Output every entry below word for word, minus the images.

════

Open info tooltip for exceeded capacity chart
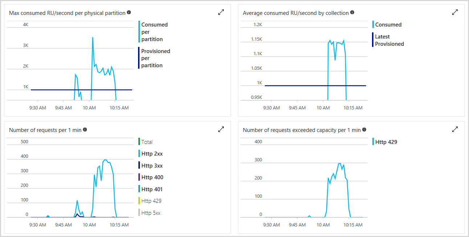pyautogui.click(x=364, y=129)
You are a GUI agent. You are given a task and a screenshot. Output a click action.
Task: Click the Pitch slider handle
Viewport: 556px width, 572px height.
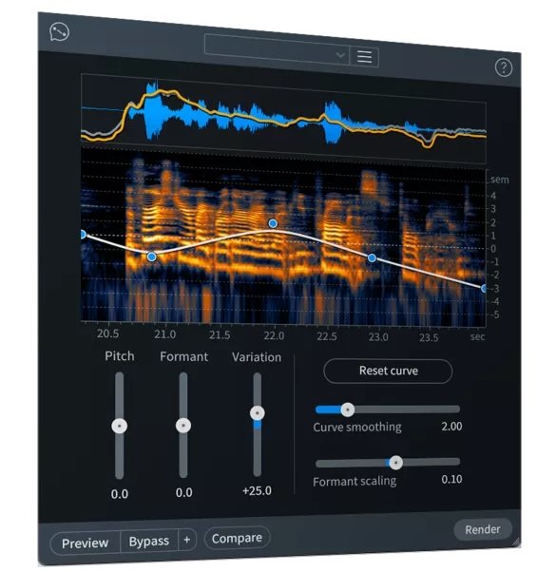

════

Solution below:
Open info tooltip for exceeded capacity chart
pyautogui.click(x=364, y=129)
You are a GUI agent. You are given a task and a screenshot. Output a click action.
Task: Click the Pitch slider handle
Viewport: 556px width, 572px height.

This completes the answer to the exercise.